The question of genetic susceptibility to environmental factors and the possibility of interaction between them must also be addressed. An example of interaction is smoking and the factor V Leiden mutation. Smoking is a known risk factor for myocardial infarction (MI), and factor V Leiden is a common hereditary abnormality that affects blood clotting and increases the risk of venous thrombosis.

### Precision Medicine

Sequencing technology is now driving the current era of genetic epidemiology. This new phase has been driven by two forces: (1) the advancements in massive parallel or "next-generation sequencing" technology that is becoming affordable even for samples sizes seen in epidemiologic studies and (2) the impending completion of combined GWAS analyses for many (if not most) complex diseases across large studies, which has identified numerous genes as significantly influencing risk. We have not reached our goal of fully understanding complex diseases (and we might be far from it) if causal pathways involve mechanistic gene-gene and gene-environment interactions.

### Prospects for the Future

Despite the excitement accompanying sequencing the human genome and the results of genome-wide studies described earlier, for most complex diseases (in which both genetic and environmental factors have been implicated) the current data are still not sufficient to specifically delineate how genes contribute to risk.

### Conclusion

This chapter has described some of the epidemiologic approaches used to assess the relative contributions of genetic and environmental factors in causing human disease.

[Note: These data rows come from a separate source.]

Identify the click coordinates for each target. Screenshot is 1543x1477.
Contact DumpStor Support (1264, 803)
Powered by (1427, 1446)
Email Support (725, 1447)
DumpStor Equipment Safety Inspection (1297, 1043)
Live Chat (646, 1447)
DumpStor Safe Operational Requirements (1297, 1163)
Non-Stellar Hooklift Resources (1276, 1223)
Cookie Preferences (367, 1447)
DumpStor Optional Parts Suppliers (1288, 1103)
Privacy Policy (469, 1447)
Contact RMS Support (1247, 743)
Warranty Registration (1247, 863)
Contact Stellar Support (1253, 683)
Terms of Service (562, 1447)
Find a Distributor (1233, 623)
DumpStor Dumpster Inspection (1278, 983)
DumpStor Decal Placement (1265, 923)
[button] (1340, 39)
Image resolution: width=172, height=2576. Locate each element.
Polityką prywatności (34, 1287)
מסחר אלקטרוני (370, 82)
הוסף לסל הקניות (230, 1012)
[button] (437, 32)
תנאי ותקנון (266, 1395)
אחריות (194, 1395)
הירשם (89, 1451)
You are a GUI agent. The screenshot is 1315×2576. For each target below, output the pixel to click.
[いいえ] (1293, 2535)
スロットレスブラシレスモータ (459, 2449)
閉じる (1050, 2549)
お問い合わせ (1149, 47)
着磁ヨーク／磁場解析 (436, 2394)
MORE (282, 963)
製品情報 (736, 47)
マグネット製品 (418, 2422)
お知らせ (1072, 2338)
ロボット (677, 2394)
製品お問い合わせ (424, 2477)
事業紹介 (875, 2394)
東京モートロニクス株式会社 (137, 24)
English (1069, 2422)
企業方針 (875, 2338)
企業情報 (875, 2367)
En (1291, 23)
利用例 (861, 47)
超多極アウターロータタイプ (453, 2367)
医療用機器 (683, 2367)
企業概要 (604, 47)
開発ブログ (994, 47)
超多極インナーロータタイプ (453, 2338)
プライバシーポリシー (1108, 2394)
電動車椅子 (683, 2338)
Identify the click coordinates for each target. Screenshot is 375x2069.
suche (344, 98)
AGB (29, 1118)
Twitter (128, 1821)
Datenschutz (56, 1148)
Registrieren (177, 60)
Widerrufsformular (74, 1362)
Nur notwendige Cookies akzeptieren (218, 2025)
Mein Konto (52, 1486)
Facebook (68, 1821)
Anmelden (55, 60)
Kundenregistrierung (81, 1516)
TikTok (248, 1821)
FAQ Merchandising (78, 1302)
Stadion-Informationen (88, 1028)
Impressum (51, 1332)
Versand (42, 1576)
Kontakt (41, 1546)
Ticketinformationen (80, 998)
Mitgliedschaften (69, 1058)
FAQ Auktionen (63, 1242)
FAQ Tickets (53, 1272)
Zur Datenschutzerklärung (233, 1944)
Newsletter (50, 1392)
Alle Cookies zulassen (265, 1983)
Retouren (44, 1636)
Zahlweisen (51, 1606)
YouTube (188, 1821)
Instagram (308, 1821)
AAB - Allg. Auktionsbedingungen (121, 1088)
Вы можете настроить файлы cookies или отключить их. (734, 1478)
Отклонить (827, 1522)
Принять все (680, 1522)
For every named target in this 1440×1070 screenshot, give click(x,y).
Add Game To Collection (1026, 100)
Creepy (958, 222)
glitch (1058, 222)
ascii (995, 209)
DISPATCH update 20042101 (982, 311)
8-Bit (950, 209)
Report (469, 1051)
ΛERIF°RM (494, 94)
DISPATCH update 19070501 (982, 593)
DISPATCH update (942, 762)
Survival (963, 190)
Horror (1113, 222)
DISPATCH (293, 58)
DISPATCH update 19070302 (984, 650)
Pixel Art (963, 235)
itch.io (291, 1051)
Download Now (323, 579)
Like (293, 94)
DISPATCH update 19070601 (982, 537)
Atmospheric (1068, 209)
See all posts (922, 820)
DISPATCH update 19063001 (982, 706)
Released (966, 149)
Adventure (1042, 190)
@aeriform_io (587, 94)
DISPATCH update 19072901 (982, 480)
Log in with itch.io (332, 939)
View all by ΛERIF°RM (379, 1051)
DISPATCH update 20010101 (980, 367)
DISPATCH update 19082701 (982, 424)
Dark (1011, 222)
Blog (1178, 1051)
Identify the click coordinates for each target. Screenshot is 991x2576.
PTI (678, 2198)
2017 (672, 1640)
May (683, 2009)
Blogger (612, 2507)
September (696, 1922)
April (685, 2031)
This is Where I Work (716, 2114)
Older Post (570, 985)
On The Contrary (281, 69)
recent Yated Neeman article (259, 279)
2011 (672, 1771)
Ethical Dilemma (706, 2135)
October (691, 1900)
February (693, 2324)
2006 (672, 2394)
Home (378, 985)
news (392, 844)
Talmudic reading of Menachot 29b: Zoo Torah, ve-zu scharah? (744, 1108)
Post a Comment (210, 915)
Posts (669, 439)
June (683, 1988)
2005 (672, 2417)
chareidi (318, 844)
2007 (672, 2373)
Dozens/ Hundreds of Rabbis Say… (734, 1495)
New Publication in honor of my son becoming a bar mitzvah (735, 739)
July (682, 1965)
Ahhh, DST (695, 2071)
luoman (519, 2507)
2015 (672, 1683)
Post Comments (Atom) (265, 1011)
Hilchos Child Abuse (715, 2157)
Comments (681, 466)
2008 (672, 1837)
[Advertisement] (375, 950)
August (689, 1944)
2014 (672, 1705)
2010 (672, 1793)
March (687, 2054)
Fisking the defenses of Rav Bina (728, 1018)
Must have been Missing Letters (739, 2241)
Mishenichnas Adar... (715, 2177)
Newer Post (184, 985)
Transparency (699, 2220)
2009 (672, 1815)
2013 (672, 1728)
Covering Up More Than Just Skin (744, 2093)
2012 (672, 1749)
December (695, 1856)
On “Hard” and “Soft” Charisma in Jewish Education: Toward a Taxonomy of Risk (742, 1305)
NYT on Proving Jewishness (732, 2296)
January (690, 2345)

The link of epidemiology and genetics has become increasingly recognized, and a field called genetic epidemiology has emerged.

Most epidemiologic studies are directed at identifying environmental factors in controlling the risk of disease, but when designing and conducting studies and interpreting their results, it is important to bear in mind that individuals in epidemiologic studies differ not only in environmental exposures but also in their genetic makeup and this too influences risk.

When appropriate, epidemiologic studies of risk factors, including case-control and other study designs, should be expanded to include gathering family histories and obtaining biologic samples whenever possible. Incorporating genetic advances and genetic markers into epidemiologic studies is proving increasingly invaluable in identifying high-risk subgroups and tailoring therapies specific to the individual. They are likely to become increasingly important in improving disease prevention in the future.